-- EXCERPTED DATA follows --

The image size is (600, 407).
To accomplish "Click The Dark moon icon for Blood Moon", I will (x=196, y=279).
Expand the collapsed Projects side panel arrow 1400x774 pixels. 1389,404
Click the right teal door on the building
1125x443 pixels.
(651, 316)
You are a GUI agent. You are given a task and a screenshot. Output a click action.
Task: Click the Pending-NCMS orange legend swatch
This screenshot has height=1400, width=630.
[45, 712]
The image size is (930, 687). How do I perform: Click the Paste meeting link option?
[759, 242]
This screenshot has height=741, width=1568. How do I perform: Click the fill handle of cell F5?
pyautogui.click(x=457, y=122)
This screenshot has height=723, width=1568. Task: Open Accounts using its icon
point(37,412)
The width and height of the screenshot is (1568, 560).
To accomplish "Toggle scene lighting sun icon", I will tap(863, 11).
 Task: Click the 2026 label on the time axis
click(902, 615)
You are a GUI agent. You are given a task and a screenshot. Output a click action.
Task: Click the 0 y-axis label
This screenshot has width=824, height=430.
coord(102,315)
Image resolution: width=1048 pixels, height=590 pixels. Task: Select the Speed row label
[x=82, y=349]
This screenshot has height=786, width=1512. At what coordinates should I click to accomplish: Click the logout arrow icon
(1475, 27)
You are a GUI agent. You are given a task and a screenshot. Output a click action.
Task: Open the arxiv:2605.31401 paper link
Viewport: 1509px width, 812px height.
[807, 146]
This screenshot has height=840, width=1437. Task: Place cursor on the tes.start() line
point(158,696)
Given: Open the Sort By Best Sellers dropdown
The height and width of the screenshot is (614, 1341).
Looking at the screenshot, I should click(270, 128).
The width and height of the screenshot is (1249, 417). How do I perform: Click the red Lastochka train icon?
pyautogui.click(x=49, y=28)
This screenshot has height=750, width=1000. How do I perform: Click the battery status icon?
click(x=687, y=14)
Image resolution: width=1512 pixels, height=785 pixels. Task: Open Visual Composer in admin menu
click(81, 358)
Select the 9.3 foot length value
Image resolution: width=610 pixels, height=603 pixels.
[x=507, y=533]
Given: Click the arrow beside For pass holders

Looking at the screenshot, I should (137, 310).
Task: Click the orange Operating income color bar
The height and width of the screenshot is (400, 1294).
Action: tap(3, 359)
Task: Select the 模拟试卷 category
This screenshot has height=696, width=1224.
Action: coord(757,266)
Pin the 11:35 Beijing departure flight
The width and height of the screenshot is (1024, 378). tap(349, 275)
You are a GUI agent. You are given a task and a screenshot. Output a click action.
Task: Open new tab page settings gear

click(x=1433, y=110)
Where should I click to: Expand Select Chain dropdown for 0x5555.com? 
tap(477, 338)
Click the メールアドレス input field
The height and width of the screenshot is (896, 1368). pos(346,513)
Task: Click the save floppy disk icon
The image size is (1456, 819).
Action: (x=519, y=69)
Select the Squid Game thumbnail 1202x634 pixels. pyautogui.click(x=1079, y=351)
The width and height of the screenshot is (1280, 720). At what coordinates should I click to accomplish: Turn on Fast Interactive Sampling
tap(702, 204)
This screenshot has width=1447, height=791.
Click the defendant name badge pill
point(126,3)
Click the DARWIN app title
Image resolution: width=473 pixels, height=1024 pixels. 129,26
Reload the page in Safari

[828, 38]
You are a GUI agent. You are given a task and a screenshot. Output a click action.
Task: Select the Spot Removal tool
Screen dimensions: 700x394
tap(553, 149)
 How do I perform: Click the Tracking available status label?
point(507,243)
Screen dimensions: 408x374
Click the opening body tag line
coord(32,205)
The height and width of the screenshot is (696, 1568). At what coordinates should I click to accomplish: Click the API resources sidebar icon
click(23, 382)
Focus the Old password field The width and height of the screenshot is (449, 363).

-- EXCERPTED DATA concluded --

• **WHAT YOU NEED TO DO**:
What you need to do is repeat every record above exactly.

• **RESPONSE BOX**:
The image size is (600, 407).
To accomplish "Click The Dark moon icon for Blood Moon", I will (x=196, y=279).
Expand the collapsed Projects side panel arrow 1400x774 pixels. 1389,404
Click the right teal door on the building
1125x443 pixels.
(651, 316)
You are a GUI agent. You are given a task and a screenshot. Output a click action.
Task: Click the Pending-NCMS orange legend swatch
This screenshot has height=1400, width=630.
[45, 712]
The image size is (930, 687). How do I perform: Click the Paste meeting link option?
[759, 242]
This screenshot has height=741, width=1568. How do I perform: Click the fill handle of cell F5?
pyautogui.click(x=457, y=122)
This screenshot has height=723, width=1568. Task: Open Accounts using its icon
point(37,412)
The width and height of the screenshot is (1568, 560).
To accomplish "Toggle scene lighting sun icon", I will tap(863, 11).
 Task: Click the 2026 label on the time axis
click(902, 615)
You are a GUI agent. You are given a task and a screenshot. Output a click action.
Task: Click the 0 y-axis label
This screenshot has width=824, height=430.
coord(102,315)
Image resolution: width=1048 pixels, height=590 pixels. Task: Select the Speed row label
[x=82, y=349]
This screenshot has height=786, width=1512. At what coordinates should I click to accomplish: Click the logout arrow icon
(1475, 27)
You are a GUI agent. You are given a task and a screenshot. Output a click action.
Task: Open the arxiv:2605.31401 paper link
Viewport: 1509px width, 812px height.
[807, 146]
This screenshot has height=840, width=1437. Task: Place cursor on the tes.start() line
point(158,696)
Given: Open the Sort By Best Sellers dropdown
The height and width of the screenshot is (614, 1341).
Looking at the screenshot, I should click(270, 128).
The width and height of the screenshot is (1249, 417). How do I perform: Click the red Lastochka train icon?
pyautogui.click(x=49, y=28)
This screenshot has height=750, width=1000. How do I perform: Click the battery status icon?
click(x=687, y=14)
Image resolution: width=1512 pixels, height=785 pixels. Task: Open Visual Composer in admin menu
click(81, 358)
Select the 9.3 foot length value
Image resolution: width=610 pixels, height=603 pixels.
[x=507, y=533]
Given: Click the arrow beside For pass holders

Looking at the screenshot, I should (137, 310).
Task: Click the orange Operating income color bar
The height and width of the screenshot is (400, 1294).
Action: tap(3, 359)
Task: Select the 模拟试卷 category
This screenshot has height=696, width=1224.
Action: coord(757,266)
Pin the 11:35 Beijing departure flight
The width and height of the screenshot is (1024, 378). tap(349, 275)
You are a GUI agent. You are given a task and a screenshot. Output a click action.
Task: Open new tab page settings gear

click(x=1433, y=110)
Where should I click to: Expand Select Chain dropdown for 0x5555.com? 
tap(477, 338)
Click the メールアドレス input field
The height and width of the screenshot is (896, 1368). pos(346,513)
Task: Click the save floppy disk icon
The image size is (1456, 819).
Action: (x=519, y=69)
Select the Squid Game thumbnail 1202x634 pixels. pyautogui.click(x=1079, y=351)
The width and height of the screenshot is (1280, 720). At what coordinates should I click to accomplish: Turn on Fast Interactive Sampling
tap(702, 204)
This screenshot has width=1447, height=791.
Click the defendant name badge pill
point(126,3)
Click the DARWIN app title
Image resolution: width=473 pixels, height=1024 pixels. 129,26
Reload the page in Safari

[828, 38]
You are a GUI agent. You are given a task and a screenshot. Output a click action.
Task: Select the Spot Removal tool
Screen dimensions: 700x394
tap(553, 149)
 How do I perform: Click the Tracking available status label?
point(507,243)
Screen dimensions: 408x374
Click the opening body tag line
coord(32,205)
The height and width of the screenshot is (696, 1568). At what coordinates should I click to accomplish: Click the API resources sidebar icon
click(23, 382)
Focus the Old password field The width and height of the screenshot is (449, 363).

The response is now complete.